**EXCERPT TO READ**
------------------------------------------------------------

CNN_LSTM: Train model from scratch without pre-trained Embedding, attention method is ByPixel

$ nohup python -u train.py --decoder_mode="lstm" --attention_method="ByPixel" --emb_dim=300 --dropout=0.1 --attention_dim=512 --decoder_dim=512 --alpha_c=1.0 --fine_tune_encoder=False --encoder_lr=0.0001 --decoder_lr=0.0001  2>&1 &

CNN_Transformer: Train model from scratch with pre-trained Embedding, attention method is ByPixel

$ nohup python -u train.py --data_folder="./dataset/generated_data" --n_heads=8 --dropout=0.1 --decoder_mode="transformer" --attention_method="ByPixel" --encoder_layers=2 --decoder_layers=6 --encoder_lr=0.0001 --decoder_lr=0.0001 --alpha_c=1.0 --fine_tune_encoder=False --embedding_path="./dataset/Glove/glove.6B.300d.txt" --fine_tune_embedding=False 2>&1 &

CNN_Transformer: Train model from scratch without pre-trained Embedding, attention method is ByChannel

$ nohup python -u train.py --data_folder="./dataset/generated_data" --n_heads=8 --dropout=0.1 --decoder_mode="transformer" --attention_method="ByChannel" --encoder_layers=2 --decoder_layers=6 --encoder_lr=0.0001 --decoder_lr=0.0001 --alpha_c=1.0 --fine_tune_encoder=False 2>&1 &

Resume training at a checkpoint (Prerequisite: You have a checkpoint.)

$ nohup python -u train.py --data_folder="./dataset/generated_data" --checkpoint="./checkpoint_coco_5_cap_per_img_5_min_word_freq.pth.tar" --fine_tune_embedding=True --fine_tune_encoder=True --encoder_lr=0.0001 2>&1 &

Evaluating: Evaluating the trained model with Beam Search using test dataset. The score of automatic evaluation metrics will be provided.

$ nohup python -u eval.py --data_folder="./dataset/generated_data" --decoder_mode="transformer" --beam_size=3 --checkpoint="./BEST_checkpoint_coco_5_cap_per_img_5_min_word_freq.pth.tar" 2>&1 &

Captioning: Read an image and caption it with beam search. The output of this module is a generated caption and the visualization of attention.

$ ./caption.py --img="./dataset/val2014/COCO_val2014_000000581886.jpg" --decoder_mode="transformer" --save_img_dir="./caption" --beam_size=3 --checkpoint="./BEST_checkpoint_coco_5_cap_per_img_5_min_word_freq.pth.tar" --word_map="./dataset/generated_data/WORDMAP_coco_5_cap_per_img_5_min_word_freq.json"

Section 2: Introduction

2.1 NLP Task

Benefited by advanced methods based on deep neural networks, machine translation has made great progress. The convolutional neural network, recurrent neural network, LSTM and attention are pushing the processing of natural language further. This advance also attracts much research combining natural language processing. Typically, image captioning surges in recent study, which integrates both computer vision and natural language processing tasks. Certainly, it also benefits from the large dataset. Image captioning can also be regarded as a machine translation task, which requires to translate image information into natural language.

Editor
Figure 1: Image Captioning

Literally, image caption means capturing the information in the images and then express it using natural language. The information from an image can be seen as the source sequence, by which using a language model to decode this encoded information and generate target sentences constrained. The end-to-end training is the current mainstream method for deep neural network-based models and encoder-decoder architecture is mainly used for sequence-to-sequence learning. RNN, LSTM and attention are mainly used to generate sequences.

------------------------------------------------------------

**SUPPLIED DATA**
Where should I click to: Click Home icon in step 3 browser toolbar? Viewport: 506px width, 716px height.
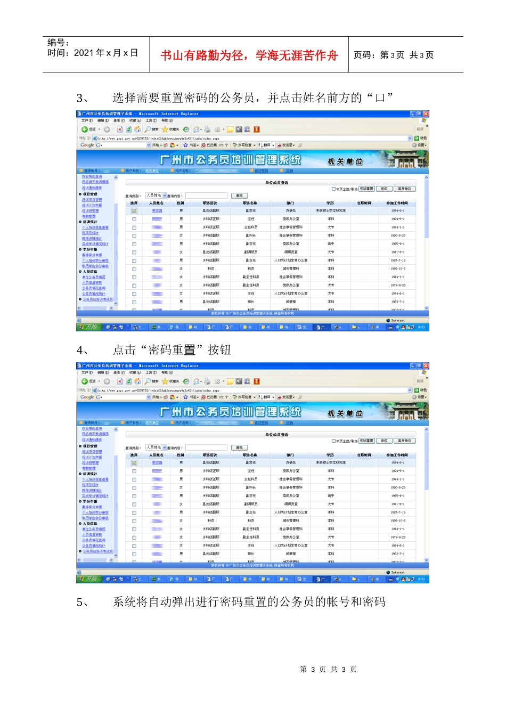point(137,129)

------------------------------------------------------------

**TASK INSTRUCTIONS**
A - In the image captioning excerpt above, rewrite the paragraph beginning "Benefited by advanced methods" as a short bulleted list that keeps its main facts.
B - Write one more paragraph that picks up the image captioning excerpt after its final sentence.

**RESULTS IN ORDER**
A -
- Deep neural network methods have driven great progress in machine translation.
- Convolutional neural networks, recurrent neural networks, LSTM and attention are advancing natural language processing.
- This progress draws research that combines natural language processing with other fields.
- Image captioning, which joins computer vision and natural language processing, has surged in recent study.
- Image captioning also benefits from large datasets.
- It can be treated as a machine translation task that turns image information into natural language.

B -
Considering the gradient vanishing problem with RNN and information would also be diluted in the long term in LSTM, we adopt the transformer [1] as our decoder to handle this task and LSTM-based method is used as our baseline. The fact that attention exists in human visual system [2, 3] suggests the efficient way of representing. Transformer is exactly using attention to help the model learn where to look. As generating a caption, word by word, Attention allows the model’s gaze shift across the image, by focusing on the part of the image most relevant to the word it is going to utter next.

2.2 Data Preprocessing

There are three inputs for our model:

  • Images

    As we're using a pretrained CNN Encoder--Resnet101 [4], we need to process the images into the format to which this pretrained Encoder is accustomed. The pretrained Resnet101 is provided by Pytorch [5]. Specifically, we need to normalize the images, ensuring the pixel values are in the range[0, 1]. Also, Along with the NCHW convention, PyTorch requires that the channels dimension (C) must precede the size dimensions. Moreover, we resize all MSCOCO images to 256x256 for uniformity. Finally, we would feed a Float tensor with dimension(N, 3, 256, 256) into the model.

  • Captions

    Captions are both the target and the inputs of the decoder as each word is used to generate the next word. To generate the first word, however, we need a zeroth word, token. At the end of the sentence, we should also generate the token, telling the decoder when to stop during generating the sentence. i.e., <start> a man holds a football <end>.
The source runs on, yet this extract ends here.